§ JOB: Give the records from the line containing "You are a computer-use agent." through the last line, inclusive, as a numbered list. Skip any blank lines and leave out the pictures.

§ RECORDS TO PROCESS:
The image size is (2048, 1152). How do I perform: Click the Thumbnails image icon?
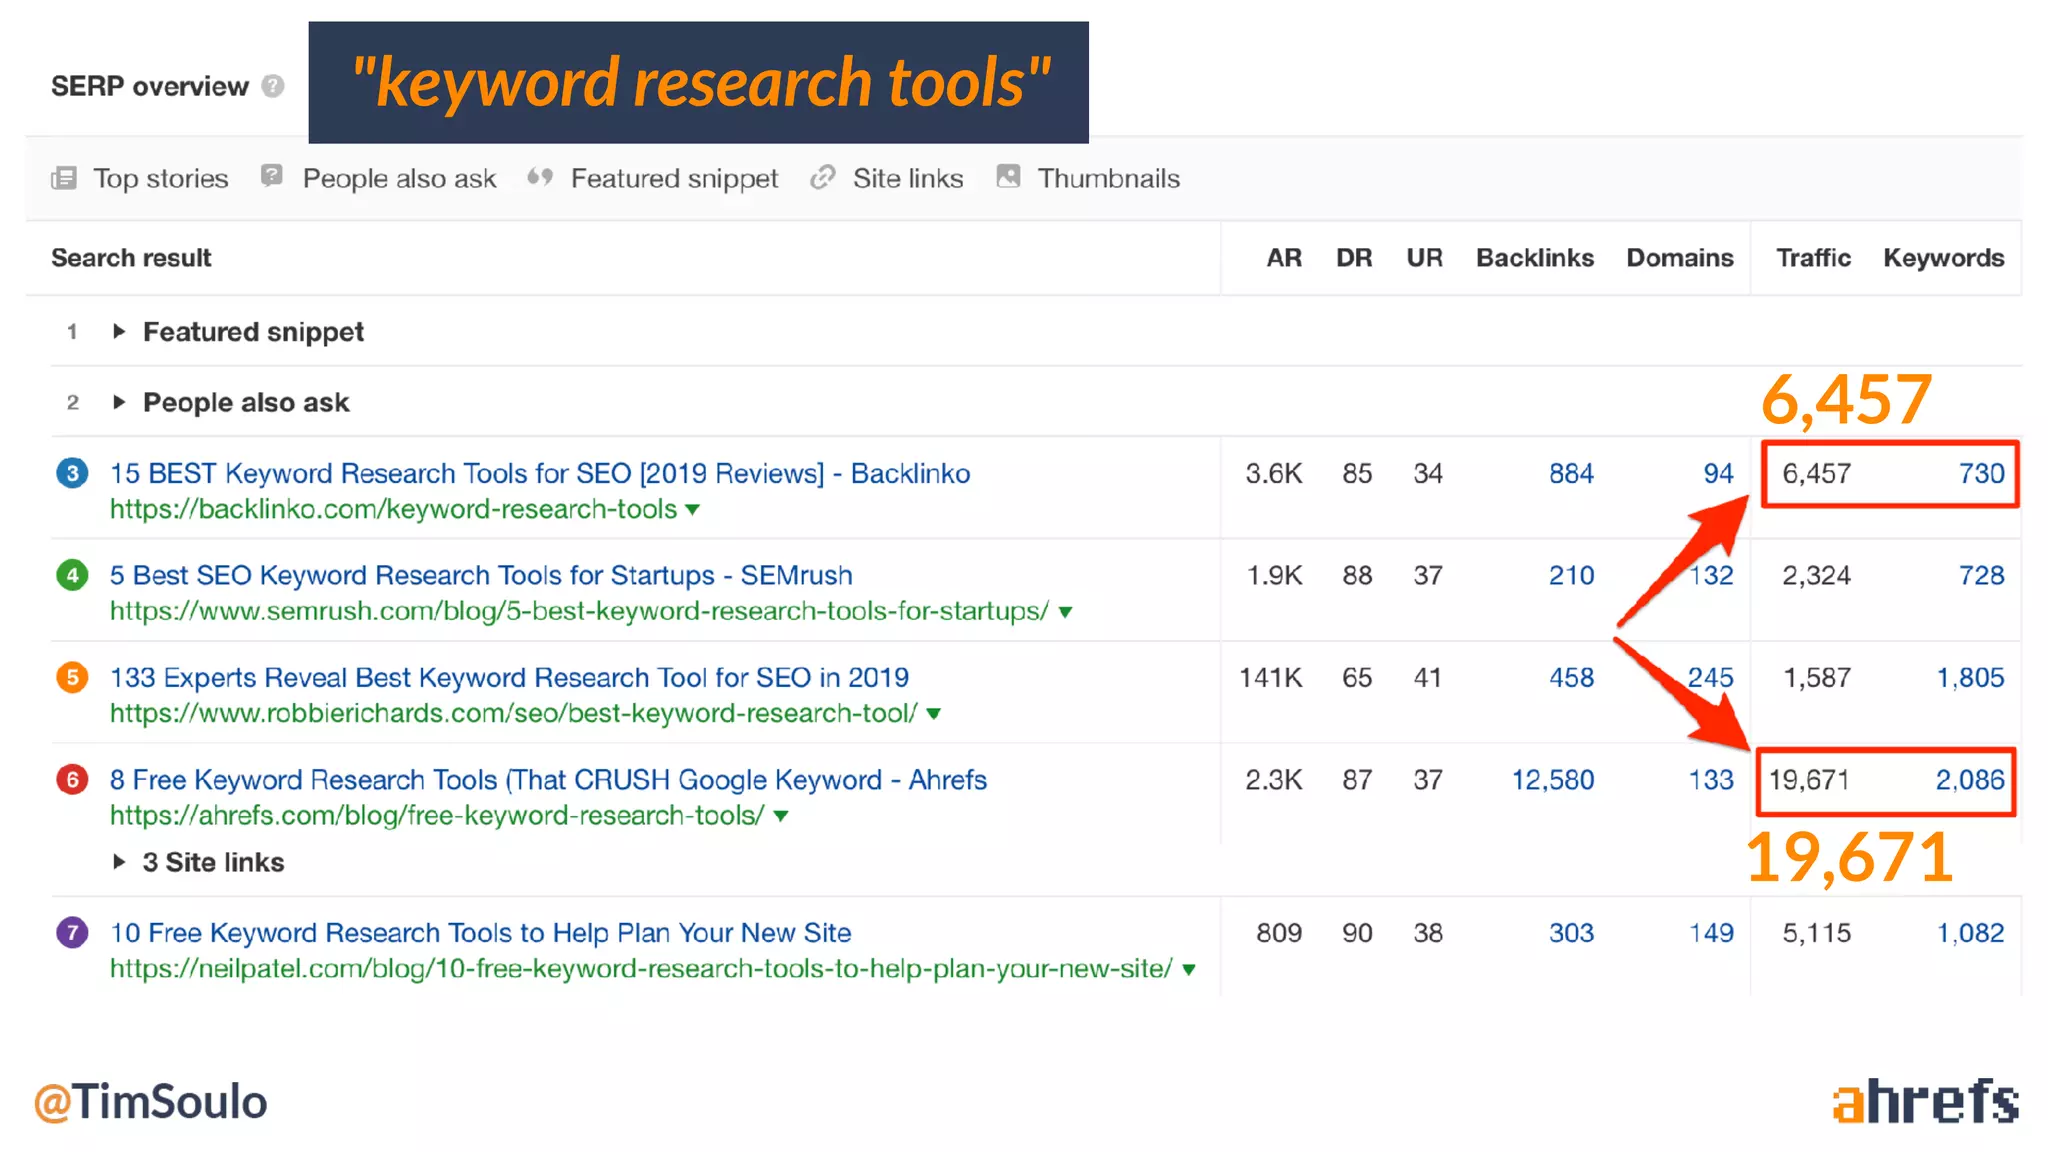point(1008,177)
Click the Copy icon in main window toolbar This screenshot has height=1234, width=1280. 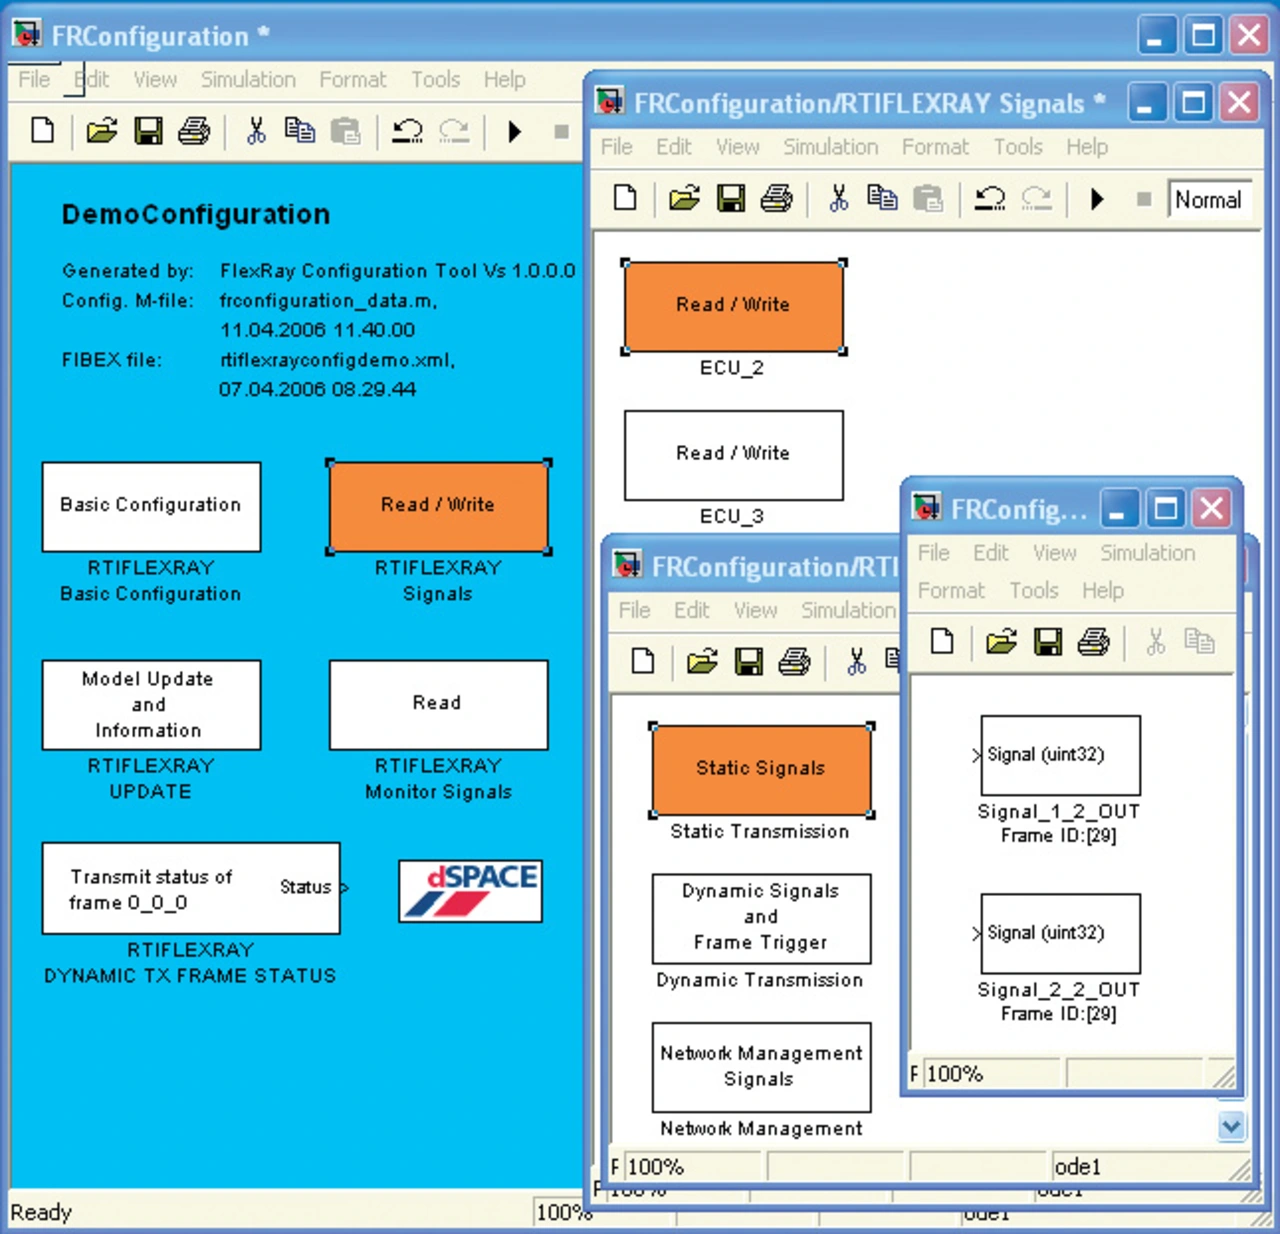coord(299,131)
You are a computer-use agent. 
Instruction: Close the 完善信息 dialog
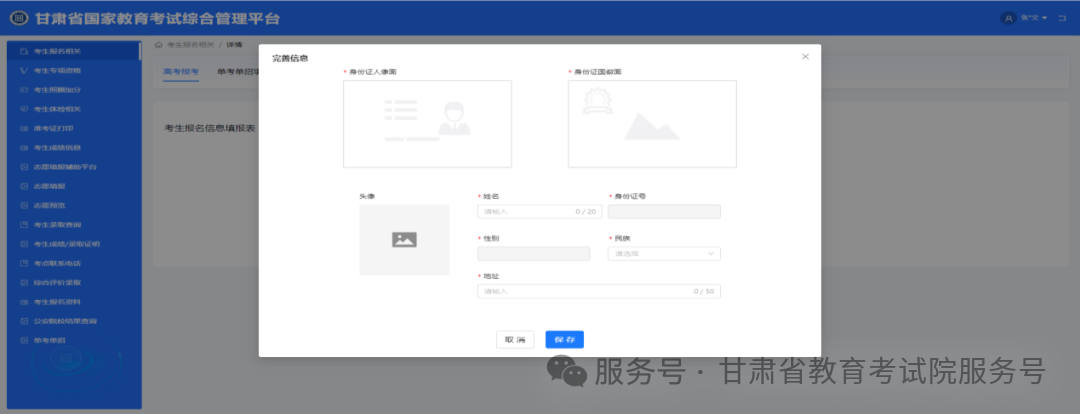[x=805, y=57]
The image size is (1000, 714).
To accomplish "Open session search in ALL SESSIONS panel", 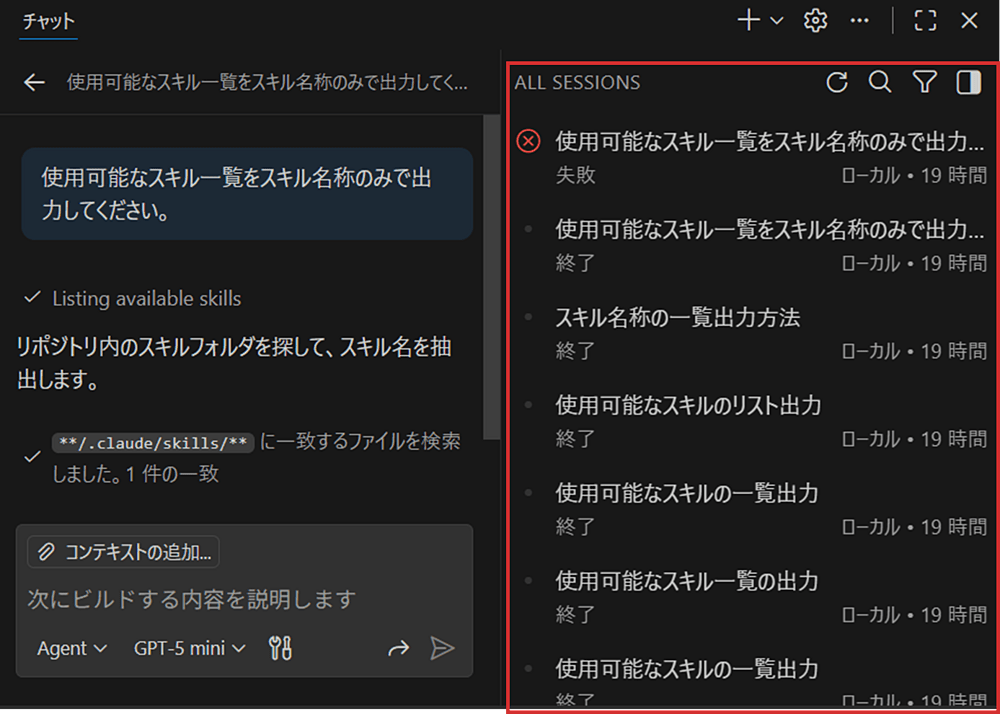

§ SOLUTION BELOW:
1. You are a computer-use agent. 
2. Instruction: Close the 完善信息 dialog
3. [x=805, y=57]
4. The image size is (1000, 714).
5. To accomplish "Open session search in ALL SESSIONS panel", 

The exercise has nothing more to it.